For decades after World War II, Atami thrived on a very specific model: large groups of company employees, dispatched on corporate-sponsored vacations, filling enormous resort hotels for nights of hot spring bathing, elaborate banquet dinners, and entertainment by onsen geisha. It was a uniquely Japanese institution, and Atami was its capital. But the economic bubble burst in the 1990s, and the Lost Decades that followed gutted the corporate entertainment budget. Group travel evaporated. Hotels emptied.
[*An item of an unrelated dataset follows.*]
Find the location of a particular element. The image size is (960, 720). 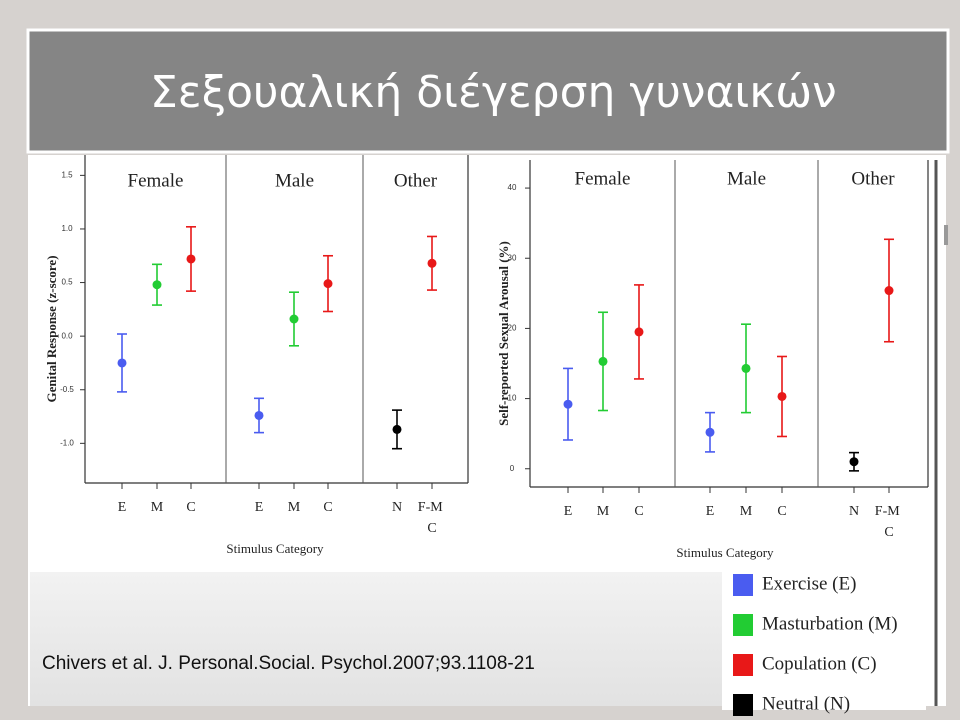

y-tick-label: 0.5 is located at coordinates (67, 282).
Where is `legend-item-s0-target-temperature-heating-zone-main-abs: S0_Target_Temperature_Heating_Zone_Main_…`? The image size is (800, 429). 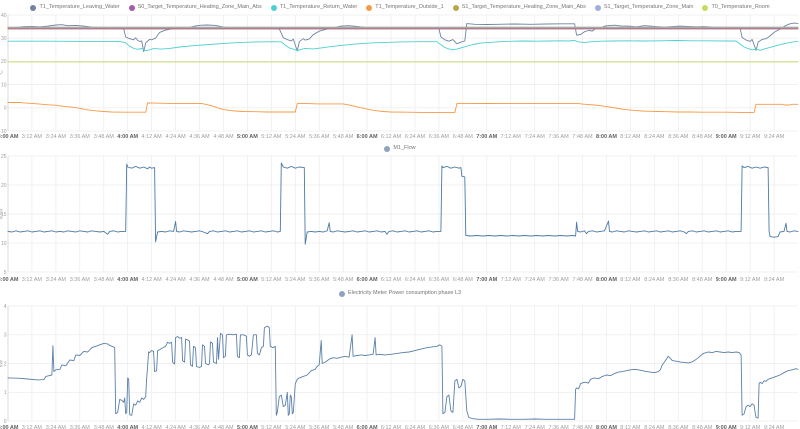 legend-item-s0-target-temperature-heating-zone-main-abs: S0_Target_Temperature_Heating_Zone_Main_… is located at coordinates (195, 8).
Atami's population, already modest, entered a slow decline that continues today, with the city's estimated population at around 36,865. The grand resort infrastructure built for an era of excess became a landscape of faded glamour. Yet Atami has found a new identity as a commuter town, its Shinkansen connection making it feasible to live among the hot springs and work in Tokyo or Yokohama.
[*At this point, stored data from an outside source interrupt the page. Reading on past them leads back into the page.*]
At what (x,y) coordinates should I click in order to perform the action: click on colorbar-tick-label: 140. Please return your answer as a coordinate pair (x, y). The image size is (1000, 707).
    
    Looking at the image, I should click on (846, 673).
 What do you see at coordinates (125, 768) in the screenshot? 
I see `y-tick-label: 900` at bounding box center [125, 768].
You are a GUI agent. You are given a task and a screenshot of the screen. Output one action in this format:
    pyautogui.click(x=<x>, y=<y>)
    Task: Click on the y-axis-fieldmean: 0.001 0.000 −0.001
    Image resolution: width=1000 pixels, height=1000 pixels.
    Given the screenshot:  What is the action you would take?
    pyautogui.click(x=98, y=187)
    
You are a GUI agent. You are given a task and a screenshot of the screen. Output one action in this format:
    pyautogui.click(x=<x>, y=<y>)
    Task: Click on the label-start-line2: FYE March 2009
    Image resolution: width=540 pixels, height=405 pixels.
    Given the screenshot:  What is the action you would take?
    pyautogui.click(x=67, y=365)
On July 3, 2021, after days of torrential rainfall, a landslide broke loose from the mountainside above Atami and roared through a residential neighborhood. The wall of mud and debris killed 27 people and injured 3 more. Investigations revealed that improperly managed construction fill dumped uphill had contributed to the disaster, adding human negligence to the natural hazard. The event was a brutal reminder that Atami's dramatic setting -- steep volcanic slopes rising directly from the coast -- carries real risk. Prime Minister Yoshihide Suga surveyed the damage personally. The city mourned, cleared the debris, and began rebuilding once again.
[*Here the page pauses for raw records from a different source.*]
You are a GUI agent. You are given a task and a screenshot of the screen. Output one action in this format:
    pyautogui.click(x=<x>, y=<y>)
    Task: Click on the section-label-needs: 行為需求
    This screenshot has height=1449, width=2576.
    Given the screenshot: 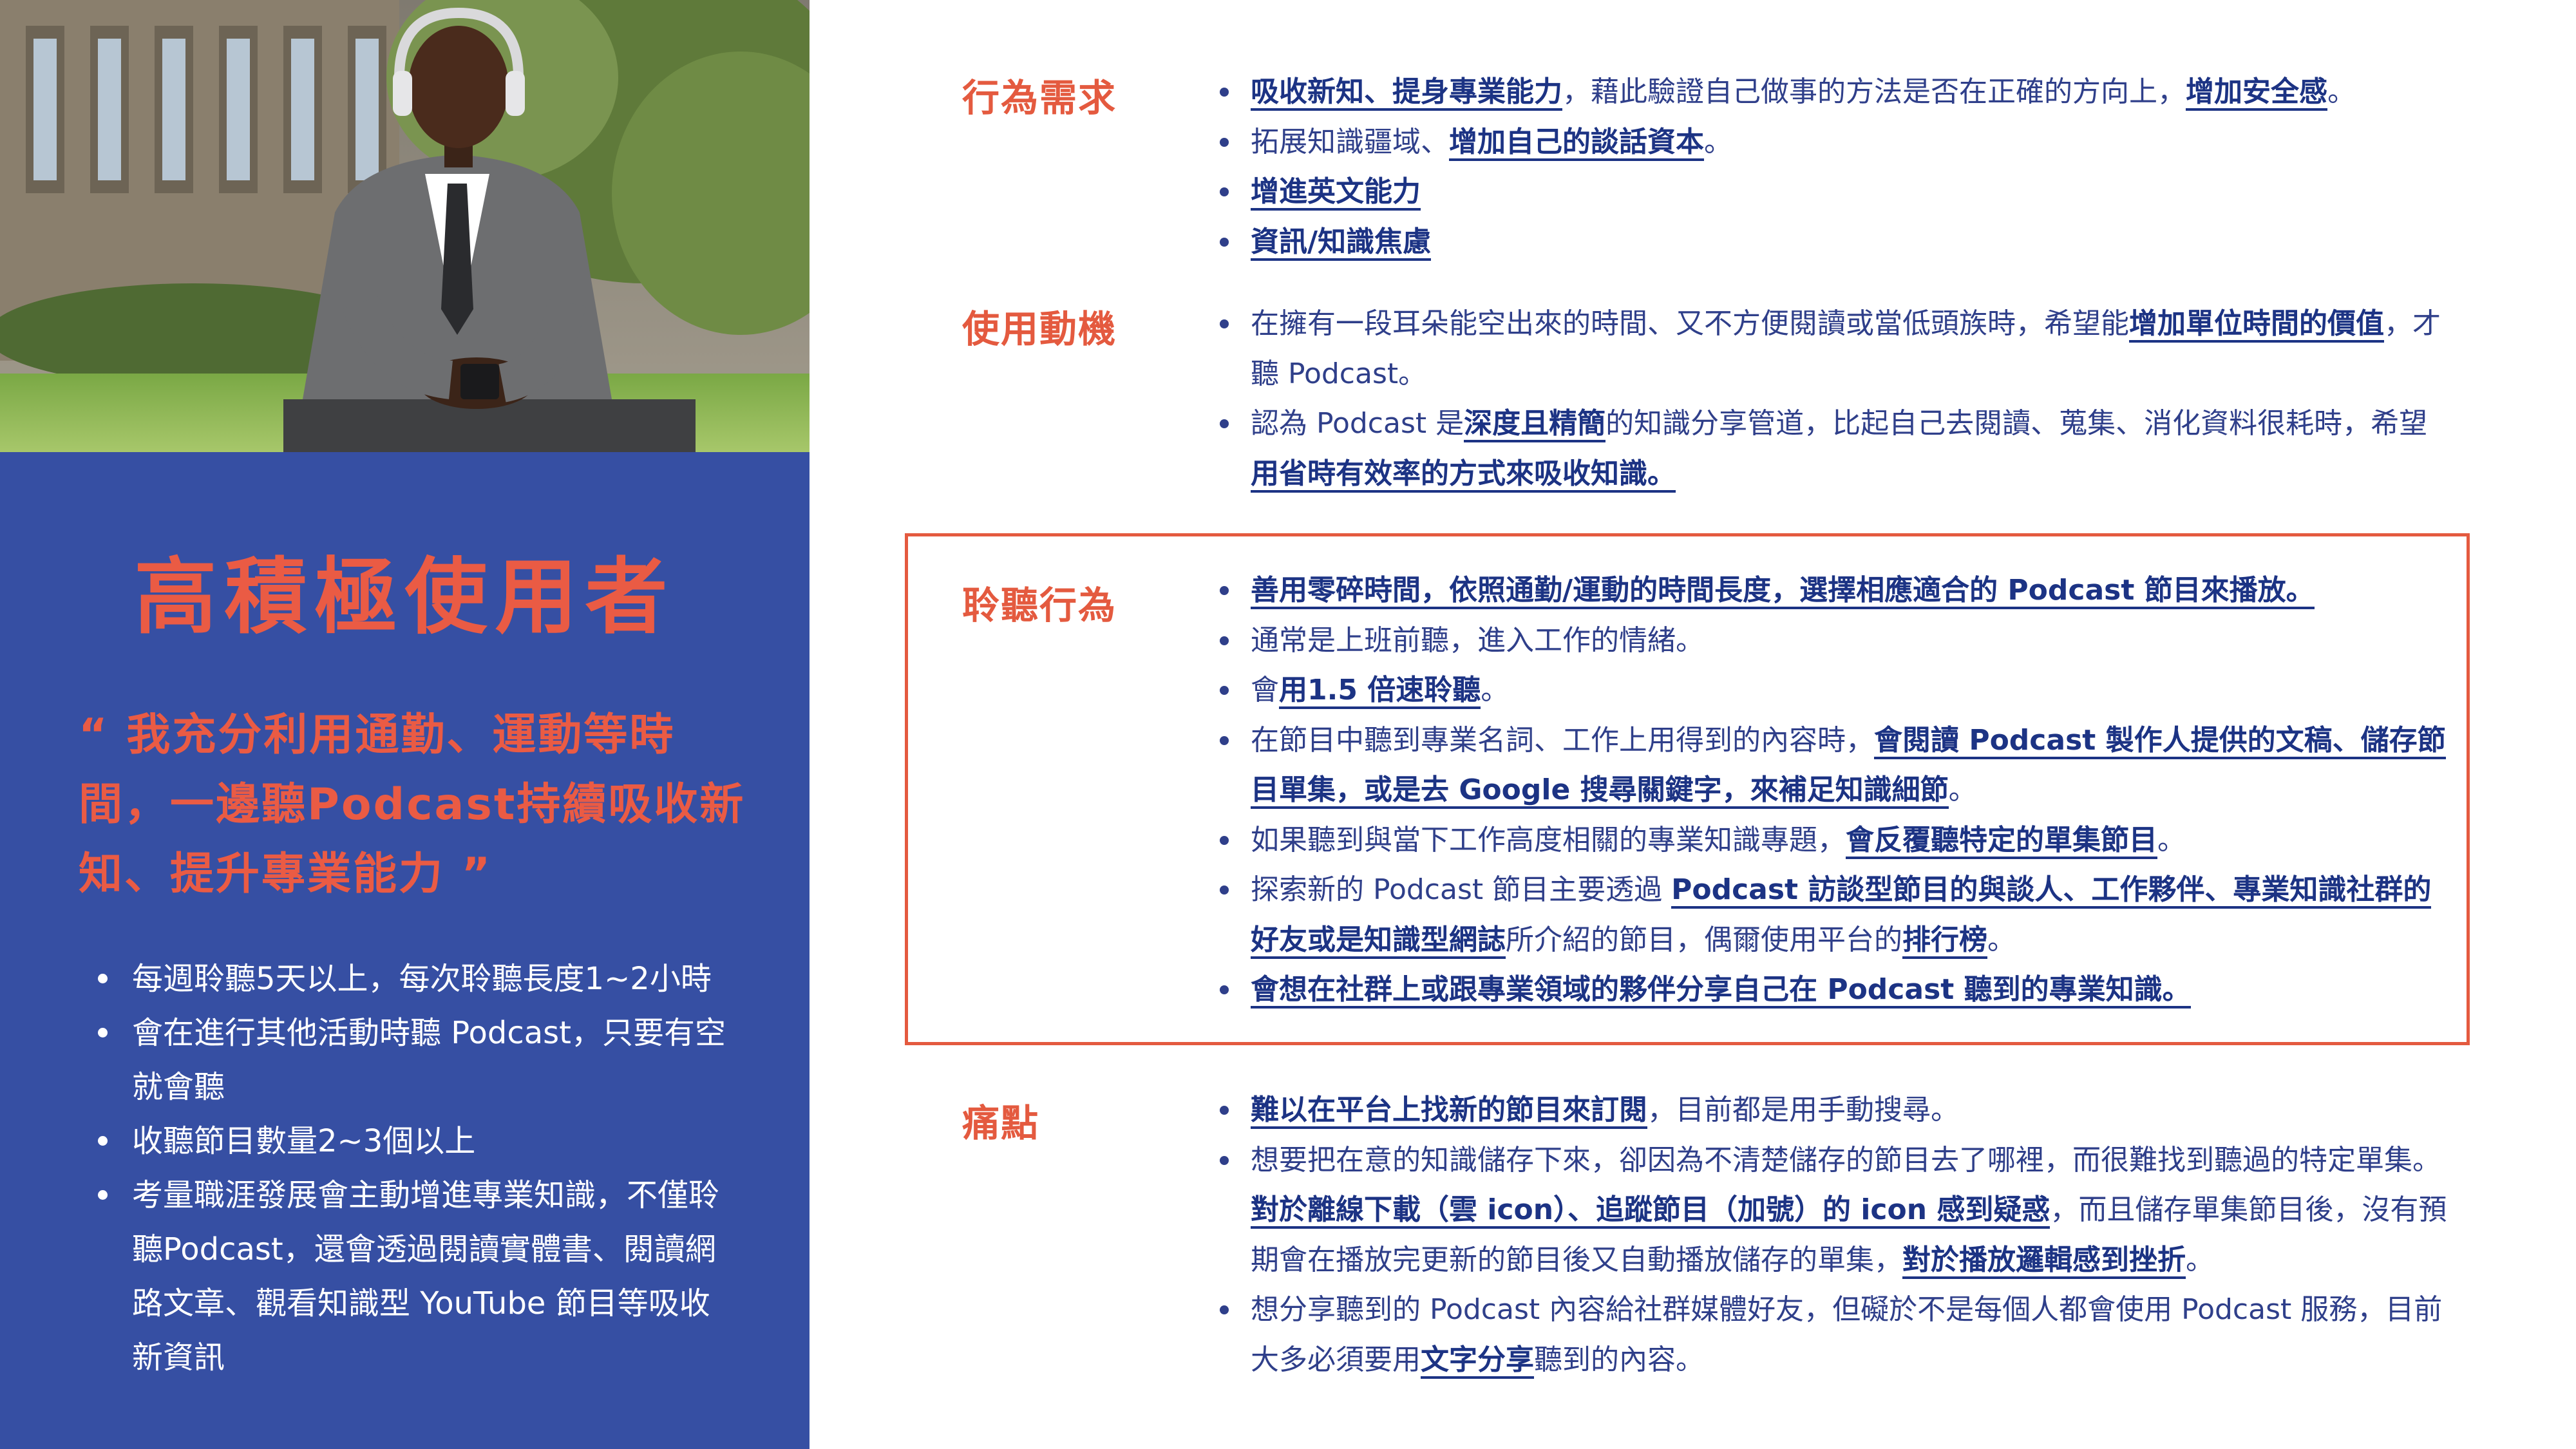 What is the action you would take?
    pyautogui.click(x=1040, y=98)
Atami Castle is not a real castle. Built in 1959 as a museum and tourist attraction, the replica sits on a hilltop surrounded by over 200 sakura trees and offers sweeping views of Sagami Bay. Below it, the ancient Izusan Jinja shrine has been a center of Shugendo mountain worship for centuries, while the MOA Museum of Art houses the eclectic collection of the religious leader and multimillionaire Mokichi Okada. The city's cultural footprint extends into fiction: Ozu's 1953 masterpiece Tokyo Story sends its elderly protagonists to Atami's hot springs, and the first episode of Neon Genesis Evangelion partially unfolds here, with Shinji Ikari being picked up by Misato Katsuragi on Atami's streets. In the 1962 film King Kong vs. Godzilla, the two titans destroy Atami Castle before plunging into the bay. For a small city that keeps getting knocked down, there is something fitting about becoming a favorite stage for cinematic destruction.
Located at 35.096N, 139.072E on the northeast coast of the Izu Peninsula. Atami is visible from altitude as a concentrated urban area climbing steep hillsides directly above Sagami Bay. The Atami Castle replica on the hilltop and the harbor area provide distinctive visual landmarks. Nearest airports: RJTO (Oshima Airport) to the east across Sagami Bay, RJNS (Mt. Fuji Shizuoka Airport) to the northwest. Atami Station, a Tokaido Shinkansen stop, is visible near the waterfront. Best viewed at 2,000-4,000 feet to appreciate the steep terrain and coastal setting. The 2021 landslide scar may still be visible on the hillside above the city.